Posted on: Wednesday, April 17, 2002

EDITORIAL
Study shows need for long-term-care plan

It's a shame that a long-term-care proposal in the Legislature this year, instead of becoming a law that would offer a modicum of hope to families facing huge costs, has become, in the words of the AARP state director, a political football.

That's especially so in light of a new study by the MetLife Mature Market Institute, which indicates that Honolulu is among the top 10 metropolitan areas with the highest private nursing home costs — $220 a day.

Startling as that number must sound to those of us who haven't given much thought to what very likely will be a fact of life, some people looking at the study thought the number seemed too low.

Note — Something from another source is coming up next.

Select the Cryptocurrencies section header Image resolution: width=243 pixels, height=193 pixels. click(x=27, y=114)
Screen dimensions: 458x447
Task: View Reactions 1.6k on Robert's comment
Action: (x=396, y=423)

No one among proponents of the CarePlus long-term-care plan suggests that it provides a quick and dirty fix for this problem, but it's an important and badly needed start. It would levy $10 a month on working people age 25 to 98. In return, they would be eligible for $70 a day in cash benefits for a year's worth of long-term care. And yes, that full benefit wouldn't kick in until after 10 years of dues-paying.

But again, it's a start. Perhaps for the family faced with paying $220 a day for a loved one, $150 a day would be more manageable. For others, $70 a day would enable them to buy services that would keep them out of more expensive nursing home care.

The biggest impediment we've seen to the CarePlus plan is the philosophical objection to government involvement in what has been a universe of privately offered insurance.

Yet it's obvious that any family that can't afford the insurance will have to spend down its assets until it can qualify for Medicaid. That's not government involvement?

Most people, we think, would prefer to rely on their own resources so they can select the most appropriate form of care for their loved one. The CarePlus plan, in a modest way, would promote that flexibility and reduce in a meaningful way the government involvement that its opponents are so concerned about.

What should have been a discussion of the best way to help our skyrocketing population of elderly Islanders has become a polarized, dogmatic, finger-pointing affair, and that helps no one.